Infine, da un punto di vista più personale, ma non meno importante poiché coinvolge ormai la vita quotidiana di moltissime persone, l’1,6% dei furti rilevati è relativo agli account dei social media.

I paesi più colpiti
Scorrendo la classifica dei Paesi maggiormente colpiti dal fenomeno del furto di email e password online si osservano ai primi posti USA, Russia, Germania e Francia, seguiti dal Regno Unito e dall’Italia, che occupa il sesto posto assoluto. Completano la top 10 Polonia, Repubblica Ceca, Canada e Giappone.

Un’ultima area di indagine dell’Osservatorio Cyber è quella dedicata alla classifica dei continenti più soggetti a scambio di dati illeciti di carte di credito. Questa graduatoria è guidata dal Nord America, seguito da Europa e Asia, ma con un notevole distacco dalla prima in classifica. In fondo alla classifica troviamo Africa e Oceania. Tra le singole nazioni maggiormente coinvolte troviamo in vetta gli Stati Uniti, seguiti da Brasile e Regno Unito, che completano il podio, mentre l’Italia occupa la nona posizione.

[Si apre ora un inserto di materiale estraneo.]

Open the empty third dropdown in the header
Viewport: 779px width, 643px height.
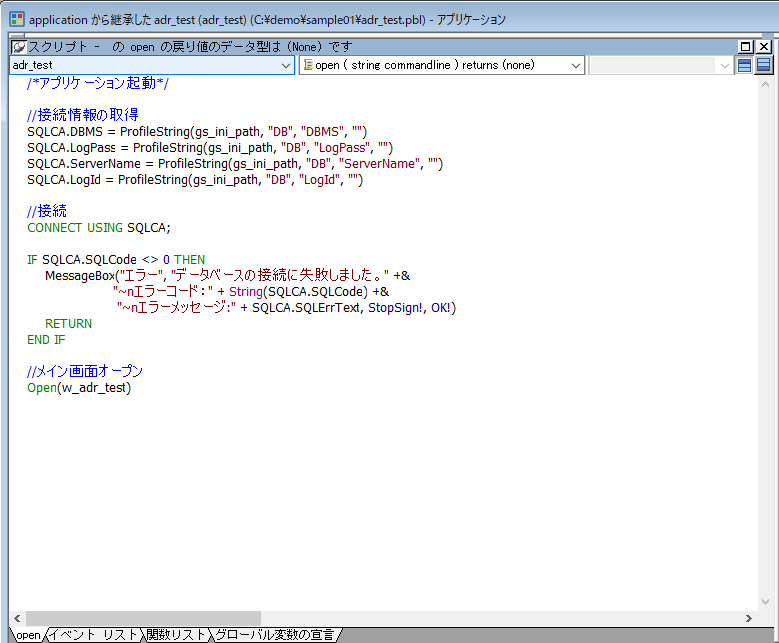725,65
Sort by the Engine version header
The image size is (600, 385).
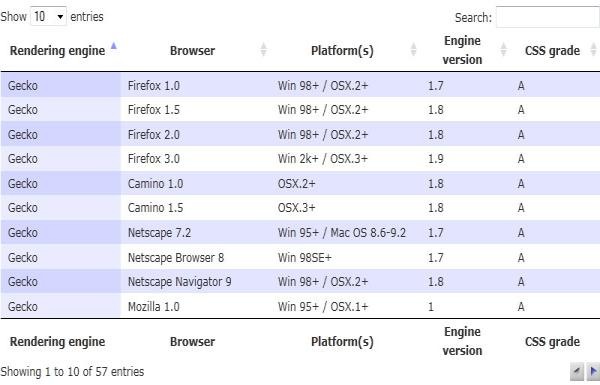462,50
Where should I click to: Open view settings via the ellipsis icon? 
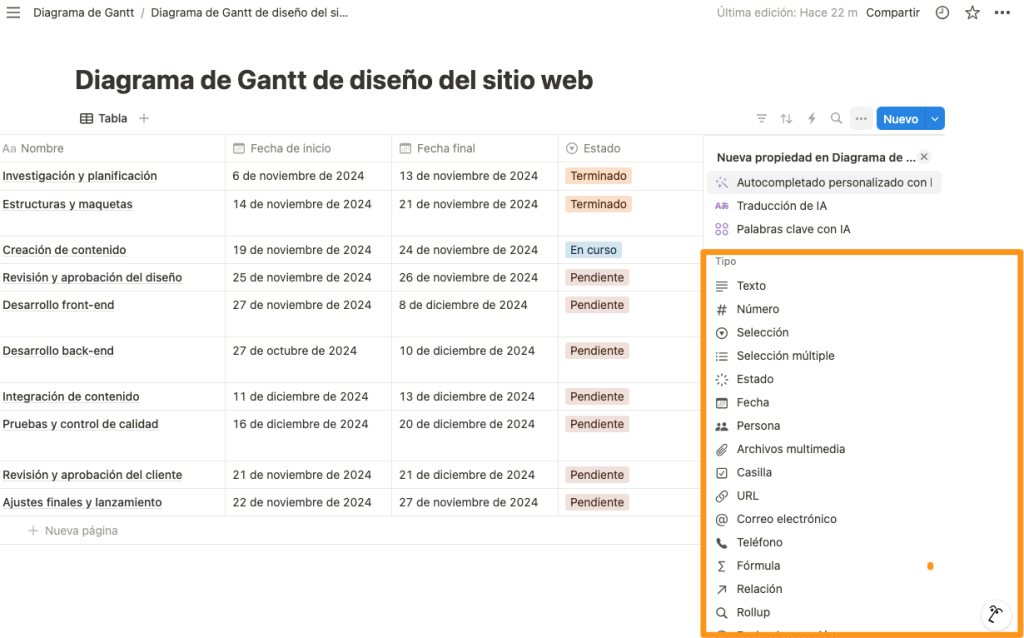point(860,118)
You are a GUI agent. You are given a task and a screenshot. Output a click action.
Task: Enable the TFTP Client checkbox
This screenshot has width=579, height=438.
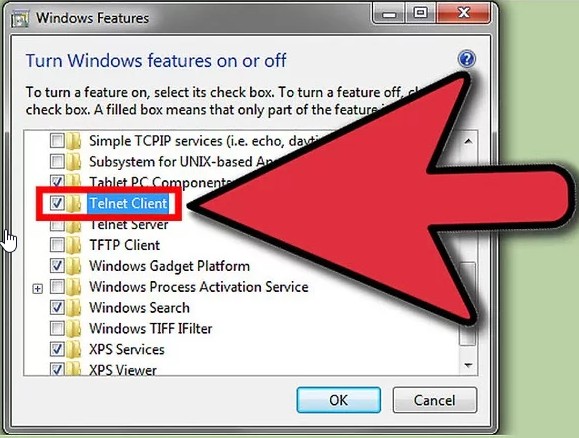(57, 244)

L’utilizzo delle credenziali rubate
Una volta messo a segno il furto delle credenziali, queste possono poi essere utilizzate per vari scopi fraudolenti, come entrare negli account delle vittime, utilizzare servizi in modo abusivo, inviare email con richieste di denaro o link di phishing, inviare malware o ransomware, allo scopo di estorcere o rubare denaro.

“Quanto abbiamo osservato lavorando a questa prima edizione dell’Osservatorio Cyber fa riflettere sui rischi derivanti dalla circolazione dei nostri dati online. Se ormai parte della nostra vita si è spostata dal mondo fisico agli ambienti virtuali, ad esempio per quanto attiene i nuovi comportamenti d’acquisto diventa sempre più importante proteggersi adeguatamente per evitare che qualcuno possa rubare dati personali e credenziali per commettere frodi che potrebbero avere pesanti ricadute economiche e reputazionali su ognuno di noi – commenta Beatrice Rubini, Executive Director Personal Solutions & Cybersecurity services di CRIF – Questo vale non solo sul piano personale ma riguarda anche le aziende, che sempre più spesso sono esposte al rischio di incorrere nello stesso tipo di problemi”.

“Per proteggere i nostri dati personali è fondamentale adottare comportamenti individuali virtuosi – aggiunge Beatrice Rubini -. Sicuramente un utile supporto può venire dagli strumenti che oggi consentono di proteggere i dispositivi e monitorare eventuali criticità ma la prima cosa da fare, dalla quale non si può prescindere, è gestire con la massima cura le nostre password ed essere molto attenti alla esposizione e alla comunicazione dei nostri dati sensibili”.